De voorbeelden zijn dus bedoeld om de flexibiliteit van een fonologisch systeem te illustreren.

a.  Check of het hier inderdaad gaat om "[1] foreign [2] phonological [3] sequences".

b.  Zulke voorbeelden zijn niet altijd "sequences". Zoek Nederlandse en Japanse gevallen op om dit aan te tonen.

c.  Zulke voorbeelden zijn niet altijd "foreign". Zoek Nederlandse en Japanse gevallen op om dit aan te tonen.

Tip: zie ook de bronnen die genoemd zijn onder Achtergronden.

7.  Onder het kopje "Semantic anomalies" (p. 121) zijn praktijkvoorbeelden verzameld die zijn "designed to make sense out of nonsense" (p. 123).

Uit de bespreking van zulke gevallen trekt Yaguello onder meer de volgende conclusies:

  • "Ultimately, semantic anomaly does not exist" (p. 128)
  • "Any utterance can be justified by the meaning it produces" (p. 129)

Ben je het daarmee eens? Geef je eigen argumenten op basis van voorbeelden.

 

9.  Het verschil tussen homonymie en polysemie wordt op p. 17 gedefineerd.

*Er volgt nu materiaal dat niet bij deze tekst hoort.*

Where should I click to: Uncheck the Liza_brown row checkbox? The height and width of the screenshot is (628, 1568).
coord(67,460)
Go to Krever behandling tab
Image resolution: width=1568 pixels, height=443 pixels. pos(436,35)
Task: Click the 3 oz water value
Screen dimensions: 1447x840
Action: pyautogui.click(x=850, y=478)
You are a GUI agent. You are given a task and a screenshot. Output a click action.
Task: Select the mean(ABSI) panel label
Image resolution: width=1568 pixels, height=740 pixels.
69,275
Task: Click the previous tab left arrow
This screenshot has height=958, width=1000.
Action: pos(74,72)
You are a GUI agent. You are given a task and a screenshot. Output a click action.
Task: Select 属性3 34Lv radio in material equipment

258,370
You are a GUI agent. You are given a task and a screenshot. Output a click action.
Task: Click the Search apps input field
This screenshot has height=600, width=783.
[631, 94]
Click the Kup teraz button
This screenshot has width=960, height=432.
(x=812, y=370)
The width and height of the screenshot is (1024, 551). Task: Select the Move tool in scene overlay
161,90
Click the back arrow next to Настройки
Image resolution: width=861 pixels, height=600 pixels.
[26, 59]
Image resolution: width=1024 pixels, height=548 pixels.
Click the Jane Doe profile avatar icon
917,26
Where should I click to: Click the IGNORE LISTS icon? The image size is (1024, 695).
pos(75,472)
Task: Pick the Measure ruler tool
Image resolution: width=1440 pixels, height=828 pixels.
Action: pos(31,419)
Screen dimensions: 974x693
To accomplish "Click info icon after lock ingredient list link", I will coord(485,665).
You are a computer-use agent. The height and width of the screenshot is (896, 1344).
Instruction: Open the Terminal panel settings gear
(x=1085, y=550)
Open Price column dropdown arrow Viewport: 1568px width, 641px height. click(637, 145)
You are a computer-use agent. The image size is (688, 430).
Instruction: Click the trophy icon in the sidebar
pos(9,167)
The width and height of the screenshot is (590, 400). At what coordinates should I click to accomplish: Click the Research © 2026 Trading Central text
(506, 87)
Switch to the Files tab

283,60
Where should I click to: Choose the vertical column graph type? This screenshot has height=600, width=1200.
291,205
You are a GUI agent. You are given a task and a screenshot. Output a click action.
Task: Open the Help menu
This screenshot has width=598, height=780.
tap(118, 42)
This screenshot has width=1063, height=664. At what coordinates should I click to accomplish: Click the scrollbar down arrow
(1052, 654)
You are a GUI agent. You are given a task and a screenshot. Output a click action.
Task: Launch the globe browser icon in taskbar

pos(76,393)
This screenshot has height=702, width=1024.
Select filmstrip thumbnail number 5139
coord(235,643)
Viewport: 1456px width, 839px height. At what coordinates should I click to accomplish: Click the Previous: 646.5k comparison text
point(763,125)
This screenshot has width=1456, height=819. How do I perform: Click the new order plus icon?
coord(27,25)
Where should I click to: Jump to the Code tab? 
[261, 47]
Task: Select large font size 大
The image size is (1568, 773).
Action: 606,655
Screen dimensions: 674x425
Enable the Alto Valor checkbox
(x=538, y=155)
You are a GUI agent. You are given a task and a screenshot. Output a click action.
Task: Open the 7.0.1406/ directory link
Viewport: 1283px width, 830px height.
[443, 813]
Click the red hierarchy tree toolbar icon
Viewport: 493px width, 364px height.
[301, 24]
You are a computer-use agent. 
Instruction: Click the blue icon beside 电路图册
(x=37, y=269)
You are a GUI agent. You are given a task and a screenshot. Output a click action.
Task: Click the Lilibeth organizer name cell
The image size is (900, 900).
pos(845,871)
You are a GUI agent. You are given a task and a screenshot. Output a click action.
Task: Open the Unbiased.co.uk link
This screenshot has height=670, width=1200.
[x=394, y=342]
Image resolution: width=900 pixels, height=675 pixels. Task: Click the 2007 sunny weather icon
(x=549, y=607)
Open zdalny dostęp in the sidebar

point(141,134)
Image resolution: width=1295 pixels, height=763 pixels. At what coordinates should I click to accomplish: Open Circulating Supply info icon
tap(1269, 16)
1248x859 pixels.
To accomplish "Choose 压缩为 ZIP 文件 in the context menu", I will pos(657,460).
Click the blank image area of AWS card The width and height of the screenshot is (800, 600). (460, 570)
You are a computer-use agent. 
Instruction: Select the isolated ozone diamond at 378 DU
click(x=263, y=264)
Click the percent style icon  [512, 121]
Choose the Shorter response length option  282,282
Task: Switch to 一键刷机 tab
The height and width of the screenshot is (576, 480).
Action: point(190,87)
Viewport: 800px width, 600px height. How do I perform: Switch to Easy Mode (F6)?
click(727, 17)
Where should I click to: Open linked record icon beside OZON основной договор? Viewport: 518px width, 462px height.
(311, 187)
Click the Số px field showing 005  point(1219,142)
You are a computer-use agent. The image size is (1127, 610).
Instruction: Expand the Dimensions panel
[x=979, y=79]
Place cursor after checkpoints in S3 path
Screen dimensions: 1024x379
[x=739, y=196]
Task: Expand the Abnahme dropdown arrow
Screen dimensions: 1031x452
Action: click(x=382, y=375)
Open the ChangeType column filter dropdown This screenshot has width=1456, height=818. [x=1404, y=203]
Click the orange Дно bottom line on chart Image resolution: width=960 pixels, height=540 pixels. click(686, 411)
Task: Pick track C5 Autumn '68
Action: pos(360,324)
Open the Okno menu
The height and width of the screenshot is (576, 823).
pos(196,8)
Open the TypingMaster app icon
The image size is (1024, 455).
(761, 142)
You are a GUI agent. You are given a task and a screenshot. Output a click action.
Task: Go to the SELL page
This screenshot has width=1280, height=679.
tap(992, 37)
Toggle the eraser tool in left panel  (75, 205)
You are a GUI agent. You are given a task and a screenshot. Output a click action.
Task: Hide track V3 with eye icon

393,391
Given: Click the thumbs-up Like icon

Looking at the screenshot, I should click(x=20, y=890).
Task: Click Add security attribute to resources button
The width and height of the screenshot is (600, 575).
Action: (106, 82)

a.  Formuleer dit verschil in je eigen woorden en met Japanse voorbeelden.

b.  Op welke manier(en) kun je dit verschil taalkundig vaststellen?

10.  Ga na dat we polysemie kunnen beschouwen als deels overlappende betekenissen voor dezelfde vorm.

Dit roept de vraag op of overlapping van meerdere verwante betekenissen altijd een grootste gemene deler (in het Engels: common denominator, p.18) oplevert.

Ga na hoe deze vraag in de tekst wordt beantwoord.